In my nightly visits to the Station, I come to know by name and face and persona the humans who live there. I miss them when they leave at the end of their six month tours, and watch with fresh interest as a new crew brings its own personality to bear in the weightless confines of the ship, or when an Orbiter—a Space Shuttle—crew arrives, bringing tokens and news and work from Earth. I watch, and watch again in replays, Earth-to-space interviews with the astronauts. Some are with actual media personalities who generally ask mundane questions: “What if you run out of oxygen?” “What if you can’t get back down to Earth?” “Did you watch the Army/Navy game?” It is the interviews with school children that liberate intimacy: “If you eat M & Ms, will they float up from your stomach and out of your mouth?” “Do you have different dreams in space than you do on Earth?” “Did anything surprise you in space, something you were not prepared for by your training?” Mike Foale answered that one. He was surprised by how bright the sun is outside of our atmosphere, nothing between him and it to temper its light.
When the interviews end, the astronauts return to their routines, working, taking a break, working, eating lunch, working out, working, keeping house, calling home in what passes for evening in space. Home to families. Home to Earth.
Simplicity. Elegance. Singularity. These are privileges of perspective. As I write this, I am a few feet from the spot where I stood the first time I saw the Station course overhead. Now, however, there is a wall between me and that space—the wall, the atmosphere, of my house.
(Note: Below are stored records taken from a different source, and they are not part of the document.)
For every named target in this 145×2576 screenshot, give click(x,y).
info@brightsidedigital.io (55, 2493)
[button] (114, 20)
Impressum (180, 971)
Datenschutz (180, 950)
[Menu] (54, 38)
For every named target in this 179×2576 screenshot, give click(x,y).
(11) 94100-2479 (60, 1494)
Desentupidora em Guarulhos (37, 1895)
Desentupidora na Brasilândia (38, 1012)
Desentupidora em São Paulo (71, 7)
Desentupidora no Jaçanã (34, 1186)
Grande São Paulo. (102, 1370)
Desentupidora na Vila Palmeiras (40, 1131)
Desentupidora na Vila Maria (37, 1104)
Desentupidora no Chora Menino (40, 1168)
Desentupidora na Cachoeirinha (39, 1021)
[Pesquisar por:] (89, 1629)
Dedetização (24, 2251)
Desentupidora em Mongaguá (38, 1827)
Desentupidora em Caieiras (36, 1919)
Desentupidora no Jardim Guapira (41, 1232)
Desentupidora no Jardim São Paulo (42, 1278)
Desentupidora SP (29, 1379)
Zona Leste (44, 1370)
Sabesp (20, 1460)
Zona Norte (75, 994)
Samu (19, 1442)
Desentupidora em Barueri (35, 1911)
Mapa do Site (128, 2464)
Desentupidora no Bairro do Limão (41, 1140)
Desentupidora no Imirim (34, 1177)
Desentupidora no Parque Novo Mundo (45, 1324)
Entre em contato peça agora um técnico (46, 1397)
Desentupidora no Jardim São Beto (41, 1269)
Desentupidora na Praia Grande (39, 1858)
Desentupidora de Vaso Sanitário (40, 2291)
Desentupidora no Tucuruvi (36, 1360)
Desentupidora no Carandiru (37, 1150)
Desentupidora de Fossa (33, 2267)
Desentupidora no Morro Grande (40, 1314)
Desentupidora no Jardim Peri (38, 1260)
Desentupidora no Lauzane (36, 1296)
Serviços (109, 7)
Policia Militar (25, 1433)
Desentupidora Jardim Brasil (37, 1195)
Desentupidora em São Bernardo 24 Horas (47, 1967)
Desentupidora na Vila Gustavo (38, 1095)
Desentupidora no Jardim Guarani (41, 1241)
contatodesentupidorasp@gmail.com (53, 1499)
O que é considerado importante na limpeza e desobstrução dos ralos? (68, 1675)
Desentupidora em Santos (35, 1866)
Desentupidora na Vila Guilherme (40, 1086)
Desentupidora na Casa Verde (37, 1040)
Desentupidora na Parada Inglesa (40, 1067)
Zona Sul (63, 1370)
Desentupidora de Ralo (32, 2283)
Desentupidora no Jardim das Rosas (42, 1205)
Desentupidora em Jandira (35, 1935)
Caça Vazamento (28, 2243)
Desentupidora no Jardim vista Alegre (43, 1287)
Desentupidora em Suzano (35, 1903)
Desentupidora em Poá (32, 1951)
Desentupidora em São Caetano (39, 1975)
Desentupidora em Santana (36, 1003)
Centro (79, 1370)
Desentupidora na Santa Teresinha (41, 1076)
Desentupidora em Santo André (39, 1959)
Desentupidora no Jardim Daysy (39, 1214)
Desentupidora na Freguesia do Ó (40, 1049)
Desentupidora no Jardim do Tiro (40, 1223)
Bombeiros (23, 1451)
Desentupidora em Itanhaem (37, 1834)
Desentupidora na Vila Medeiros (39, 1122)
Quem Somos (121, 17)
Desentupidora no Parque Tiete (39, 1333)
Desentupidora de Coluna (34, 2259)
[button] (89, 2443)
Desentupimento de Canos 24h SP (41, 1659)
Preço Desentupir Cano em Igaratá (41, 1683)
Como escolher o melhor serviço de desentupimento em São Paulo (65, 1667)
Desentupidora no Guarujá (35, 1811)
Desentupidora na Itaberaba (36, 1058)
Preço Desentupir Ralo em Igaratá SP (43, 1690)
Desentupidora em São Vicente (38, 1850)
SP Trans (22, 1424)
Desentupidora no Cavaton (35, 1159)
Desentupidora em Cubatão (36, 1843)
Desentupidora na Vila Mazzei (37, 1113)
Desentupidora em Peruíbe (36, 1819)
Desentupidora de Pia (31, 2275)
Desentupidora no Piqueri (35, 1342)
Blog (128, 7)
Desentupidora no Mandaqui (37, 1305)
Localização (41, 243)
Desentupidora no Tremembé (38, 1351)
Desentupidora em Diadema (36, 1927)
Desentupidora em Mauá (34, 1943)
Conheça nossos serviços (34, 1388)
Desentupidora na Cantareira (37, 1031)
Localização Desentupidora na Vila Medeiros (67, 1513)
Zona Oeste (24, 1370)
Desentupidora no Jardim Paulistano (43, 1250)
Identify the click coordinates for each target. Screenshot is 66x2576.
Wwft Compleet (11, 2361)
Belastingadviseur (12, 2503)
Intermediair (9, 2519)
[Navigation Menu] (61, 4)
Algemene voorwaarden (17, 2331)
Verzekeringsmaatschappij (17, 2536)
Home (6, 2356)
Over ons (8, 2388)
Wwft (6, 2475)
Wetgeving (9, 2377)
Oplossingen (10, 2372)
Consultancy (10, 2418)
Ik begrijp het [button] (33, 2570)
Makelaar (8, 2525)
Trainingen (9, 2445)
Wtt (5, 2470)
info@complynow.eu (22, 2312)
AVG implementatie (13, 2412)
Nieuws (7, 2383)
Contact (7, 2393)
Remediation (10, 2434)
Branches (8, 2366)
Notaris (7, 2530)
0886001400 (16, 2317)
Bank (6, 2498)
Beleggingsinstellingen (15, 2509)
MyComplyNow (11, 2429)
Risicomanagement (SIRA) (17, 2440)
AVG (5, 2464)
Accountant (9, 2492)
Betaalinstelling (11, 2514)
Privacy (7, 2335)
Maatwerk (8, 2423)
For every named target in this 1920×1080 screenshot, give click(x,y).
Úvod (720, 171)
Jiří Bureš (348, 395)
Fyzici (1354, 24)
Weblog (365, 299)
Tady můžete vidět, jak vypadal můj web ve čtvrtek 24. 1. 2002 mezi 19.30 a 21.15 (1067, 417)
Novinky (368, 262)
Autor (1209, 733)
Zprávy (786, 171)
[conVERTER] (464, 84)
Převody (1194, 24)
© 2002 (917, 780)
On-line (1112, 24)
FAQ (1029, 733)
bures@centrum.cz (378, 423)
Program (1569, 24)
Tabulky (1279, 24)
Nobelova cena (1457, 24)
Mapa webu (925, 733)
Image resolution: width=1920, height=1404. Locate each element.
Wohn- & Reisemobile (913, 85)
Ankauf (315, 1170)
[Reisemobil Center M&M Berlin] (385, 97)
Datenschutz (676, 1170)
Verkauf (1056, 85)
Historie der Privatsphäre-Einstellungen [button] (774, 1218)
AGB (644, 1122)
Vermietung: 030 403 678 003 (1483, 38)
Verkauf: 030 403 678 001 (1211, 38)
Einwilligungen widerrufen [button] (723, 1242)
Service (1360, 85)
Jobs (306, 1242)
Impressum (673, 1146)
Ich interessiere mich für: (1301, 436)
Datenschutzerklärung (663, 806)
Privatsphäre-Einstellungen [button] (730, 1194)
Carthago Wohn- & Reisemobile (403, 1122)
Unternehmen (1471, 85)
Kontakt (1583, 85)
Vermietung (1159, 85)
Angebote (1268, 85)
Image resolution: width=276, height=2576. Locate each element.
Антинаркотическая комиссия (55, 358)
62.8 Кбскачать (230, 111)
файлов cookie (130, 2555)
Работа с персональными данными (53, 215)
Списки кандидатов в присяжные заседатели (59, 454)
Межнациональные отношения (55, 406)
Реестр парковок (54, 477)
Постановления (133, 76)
I have the window above my desk cracked open, letting in the fresh, hot summer air. A breeze makes its way in, toys with the papers on my desk, and raises the ambient temperature above the comfort zone. Nothing is elegant here. The hill and swamp and bay that I see from my window are astir with the breeze and with the life that inhabits them. A great blue heron rises from a mass of reeds, hang-glides down the creek and disappears again into the mess. The water around the edge of the bay is choked with bullhead lilies.
On this side of the wall, in my habitat, household work and writerly tasks await attention—the daily necessities of food and clothing, publishing projects, ideas for new writing. On the far side of the house, away from the swamp, a door leads to the driveway that leads to the road that leads to town. There, the neat grid of the streets is deceptive: the human endeavor of the planet is in disarray. At a time in the history of our species when we have the wherewithal to provide for every one of us, we do not do so. We peer downward as though through a magnifying glass at our individual, our cultural, our national troubles. Too often, we fail to see the horizon, let alone the circle our planet manifests in profound space.
I no longer watch the news. My abstinence is a cloistering of sorts, an unnatural partitioning. I am brought back to John Keats’ poem “Ode to a Nightingale.” In it, he has been transported to Nature’s lofty realm. When he returns to his worldly state, he asks, “Do I wake, or sleep?” Which of the realms is the real one? Does the atmosphere of our existence keep us in, or out? Could we better find our way in the unfettered light of space? Even there we do not escape our human skin: it sheds and the astronauts have to dust.